[PROBLEM TO WORK ON]: Copy the lines below without any change, starting with the line containing "You are a computer-use" and ending with the line containing "At what coordinates", both included. Leave the pictures out of your copy.

[SUPPLIED INFORMATION]:
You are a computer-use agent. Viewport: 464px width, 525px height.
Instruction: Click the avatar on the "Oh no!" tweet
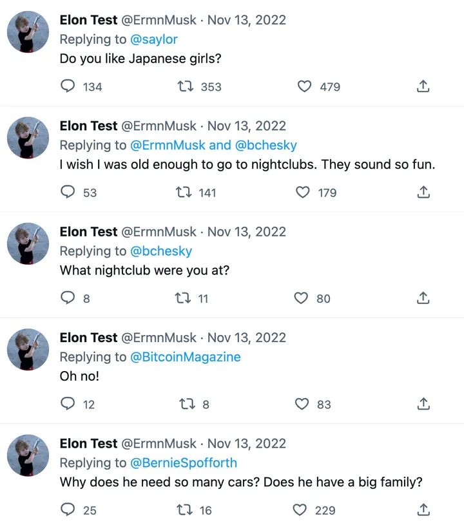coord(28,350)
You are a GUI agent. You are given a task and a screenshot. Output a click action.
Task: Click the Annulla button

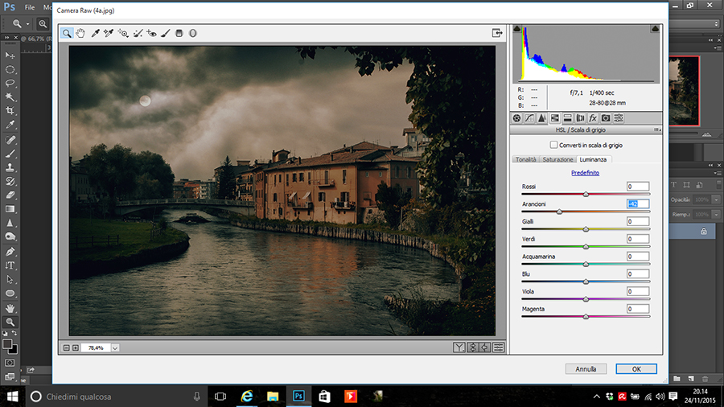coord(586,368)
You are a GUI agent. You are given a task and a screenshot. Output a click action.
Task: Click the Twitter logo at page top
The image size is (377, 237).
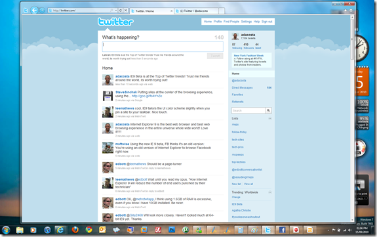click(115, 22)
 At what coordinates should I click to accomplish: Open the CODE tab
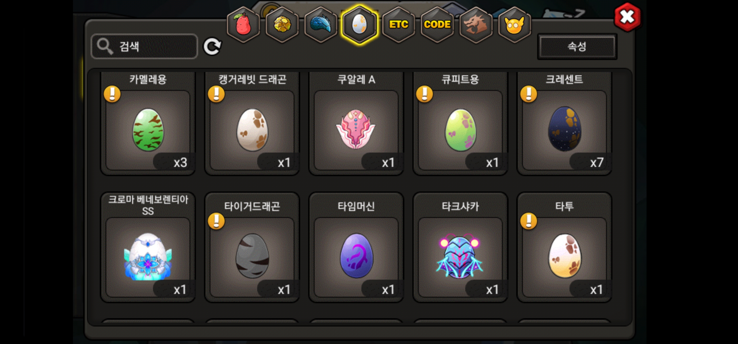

---

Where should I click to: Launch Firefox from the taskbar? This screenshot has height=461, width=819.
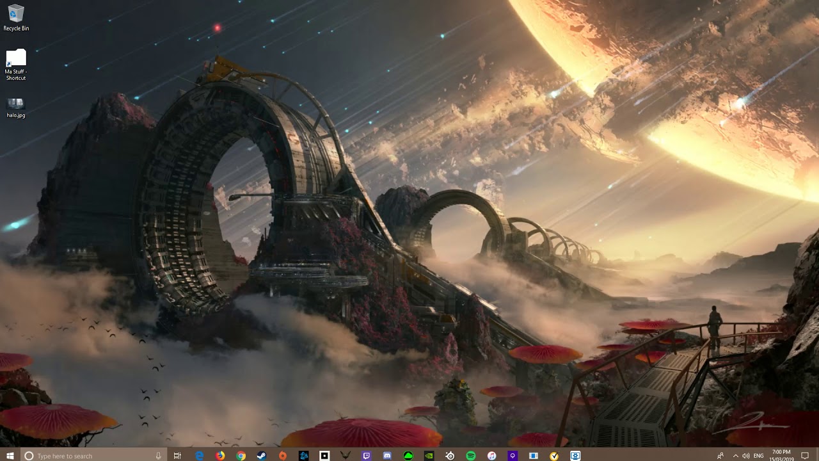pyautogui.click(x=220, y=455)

--

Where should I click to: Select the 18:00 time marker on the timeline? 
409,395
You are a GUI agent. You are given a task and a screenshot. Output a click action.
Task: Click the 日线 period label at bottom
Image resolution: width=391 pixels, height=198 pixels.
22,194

[EXPECTED ANSWER]:
You are a computer-use agent. Viewport: 464px width, 525px height.
Instruction: Click the avatar on the "Oh no!" tweet
coord(28,350)
You are a GUI agent. You are given a task and a screenshot. Output a click action.
Task: Click the Annulla button

coord(586,368)
You are a GUI agent. You are given a task and a screenshot. Output a click action.
Task: Click the Twitter logo at page top
The image size is (377, 237).
click(115, 22)
 At what coordinates should I click to accomplish: Open the CODE tab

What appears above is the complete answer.